Miguel llegó a San Fernando poco después de la muerte de su padre, su madre y él fueron acogidos por la tía María. Don Jonás comenzó a instruirlo en la pesca, se levantaban temprano y echaban las redes al mar. Miguel aprendió rápido y se convirtió en el mejor pescador de la zona, sin embargo temía al mar, presentía que algo furioso y oscuro habitaba en sus profundidades, se embarcaba todas las mañanas con el presentimiento de no regresar a tierra. Una tarde le confesó sus inquietudes a su mentor, éste le dijo que el mar era generoso, que proveía los peces para su sustento, pero que a la vez era celoso y posesivo. Miguel durmió inquieto aquella noche.

Una tarde Miguel encontró a Ana bailando frente al mar, la observó fascinado, se acercó, ella lo saludó amablemente, era una joven solitaria, comenzó entre ellos una amistad que pronto se convirtió en el amor más intenso que las personas de aquel pequeño pueblo pesquero habían visto. El mar fue celoso testigo de su primer beso. Todas las tardes Ana esperaba a  Miguel en la playa,  en cuanto lo veía bajar de la barca corría y lo sostenía fuertemente en un abrazo.
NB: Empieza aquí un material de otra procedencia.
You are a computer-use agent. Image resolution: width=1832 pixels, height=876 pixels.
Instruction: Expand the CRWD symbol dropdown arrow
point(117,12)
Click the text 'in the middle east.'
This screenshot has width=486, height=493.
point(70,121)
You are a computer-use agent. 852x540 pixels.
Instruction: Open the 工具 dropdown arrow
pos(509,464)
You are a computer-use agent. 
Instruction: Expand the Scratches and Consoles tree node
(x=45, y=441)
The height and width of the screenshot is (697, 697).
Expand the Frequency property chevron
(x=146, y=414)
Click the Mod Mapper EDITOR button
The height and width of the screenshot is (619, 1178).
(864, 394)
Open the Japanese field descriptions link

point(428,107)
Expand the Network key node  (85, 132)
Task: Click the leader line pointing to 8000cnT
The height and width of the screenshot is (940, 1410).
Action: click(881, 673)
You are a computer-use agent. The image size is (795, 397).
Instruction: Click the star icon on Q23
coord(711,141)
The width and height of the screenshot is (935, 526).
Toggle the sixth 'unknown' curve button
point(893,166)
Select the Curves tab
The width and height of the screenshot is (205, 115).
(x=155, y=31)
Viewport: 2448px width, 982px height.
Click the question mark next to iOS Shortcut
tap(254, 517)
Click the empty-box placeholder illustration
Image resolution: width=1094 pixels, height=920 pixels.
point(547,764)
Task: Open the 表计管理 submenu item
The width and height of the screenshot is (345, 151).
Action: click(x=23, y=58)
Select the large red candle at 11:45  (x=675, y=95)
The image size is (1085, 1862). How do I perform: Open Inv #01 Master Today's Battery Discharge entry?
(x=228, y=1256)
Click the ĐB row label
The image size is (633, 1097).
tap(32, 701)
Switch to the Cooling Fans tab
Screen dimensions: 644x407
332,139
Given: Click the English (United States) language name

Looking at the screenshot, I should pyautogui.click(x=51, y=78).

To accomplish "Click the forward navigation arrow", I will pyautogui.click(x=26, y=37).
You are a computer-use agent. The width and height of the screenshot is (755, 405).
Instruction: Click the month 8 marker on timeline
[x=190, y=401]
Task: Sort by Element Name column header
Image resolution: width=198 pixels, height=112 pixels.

Sus cuerpos se unieron por primera y muchas veces más a la orilla del mar, éste rugía salvajemente, torbellinos de agua se agitaba en sus profundidades, castigó a San Fernando con una escasez de peces, la situación era crítica, el hambre se hizo presente en cada hogar.

Una noche Ana visitó a su viejo amigo, suplicó por peces, sus lágrimas caían en las aguas marinas, el mar compadeció a Ana, no soportaba verla llorar. Al día siguiente Miguel y el resto de los pescadores se embarcaron una vez más, sin ánimos ni esperanzas echaron las redes, las recogieron rebosantes, a punto de romperse, la abundancia regresó a San Fernando.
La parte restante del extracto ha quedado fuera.